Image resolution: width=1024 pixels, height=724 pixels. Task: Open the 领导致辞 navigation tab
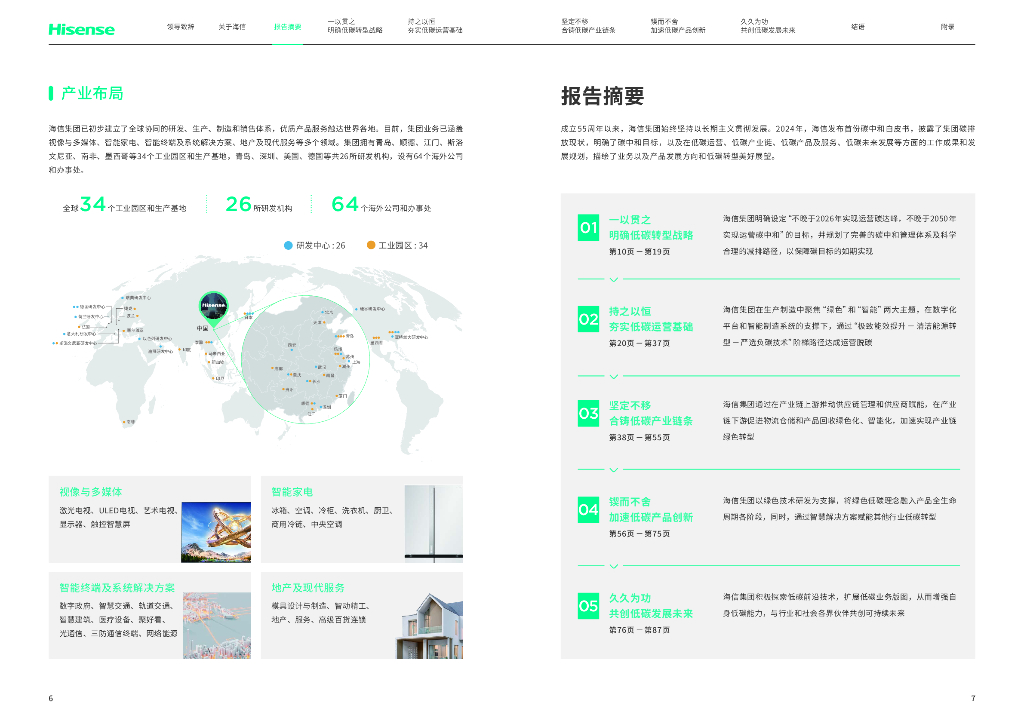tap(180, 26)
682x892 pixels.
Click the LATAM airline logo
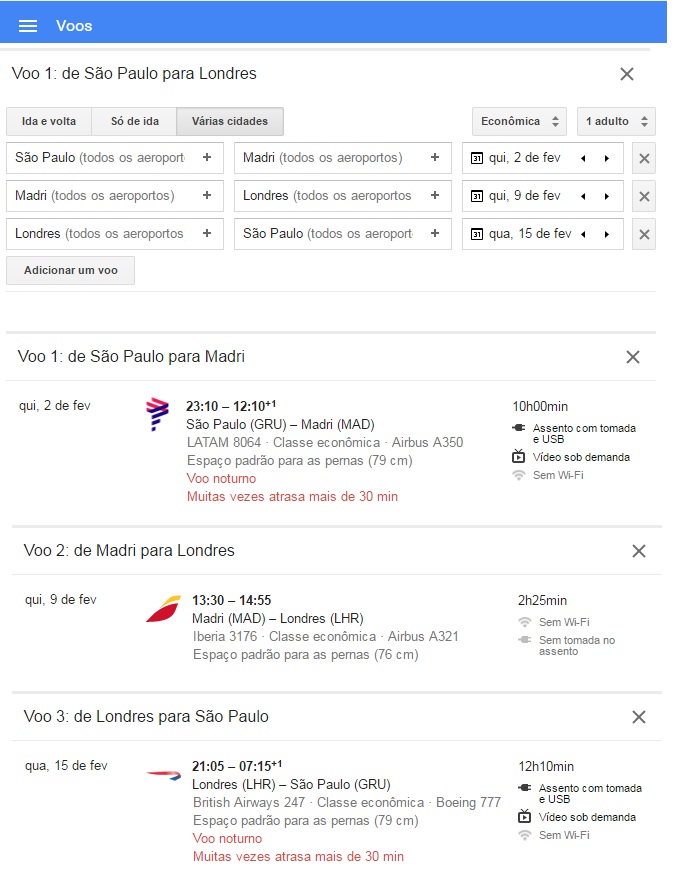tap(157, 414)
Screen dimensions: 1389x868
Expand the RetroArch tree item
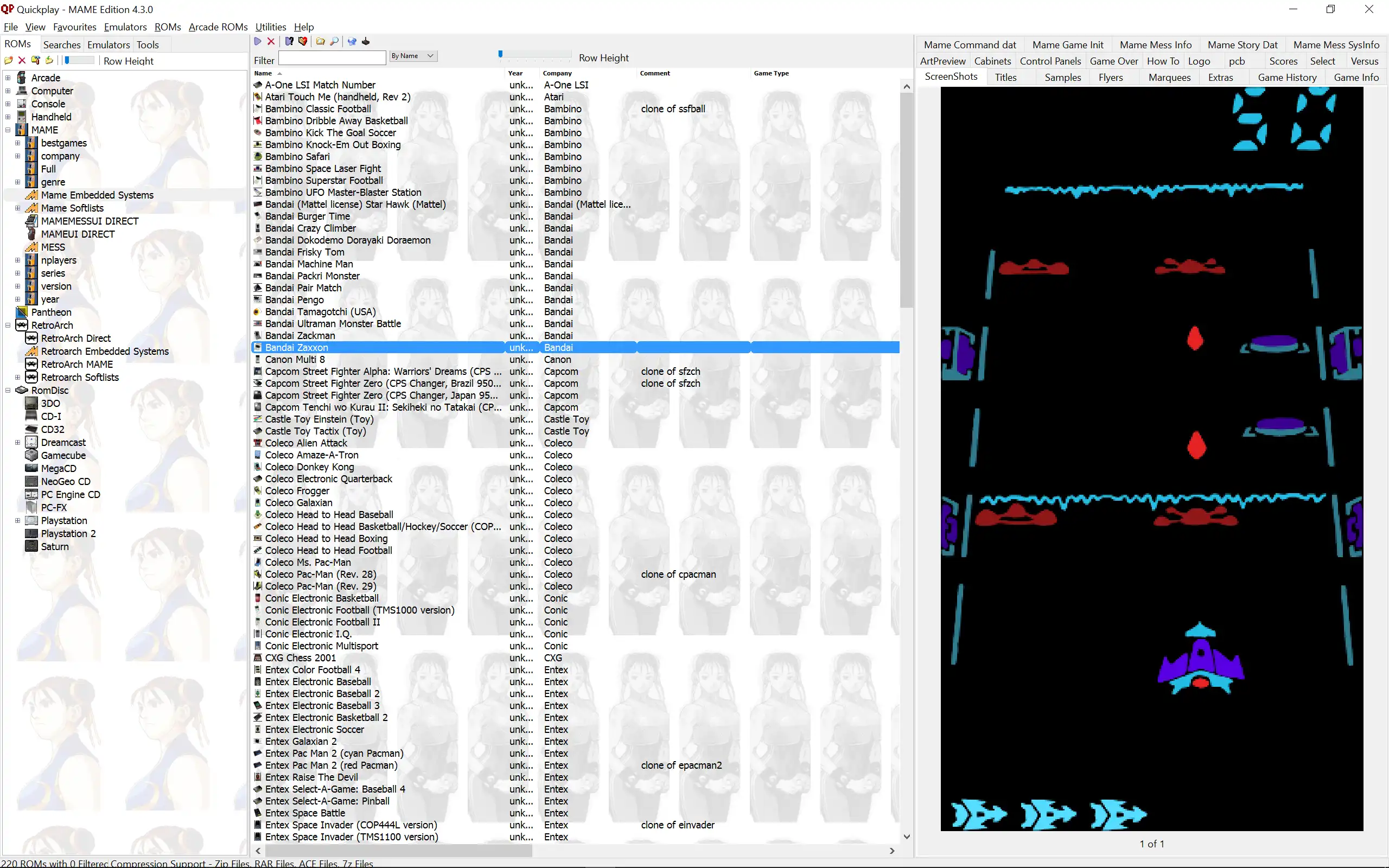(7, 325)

-*-*-

| Problem to work on |
Return nothing except the lines from the one containing "Screen dimensions: 1389x868" through the final line of the data, copied exactly. Leave out all pictures.

| Task solution |
Screen dimensions: 1389x868
Expand the RetroArch tree item
(7, 325)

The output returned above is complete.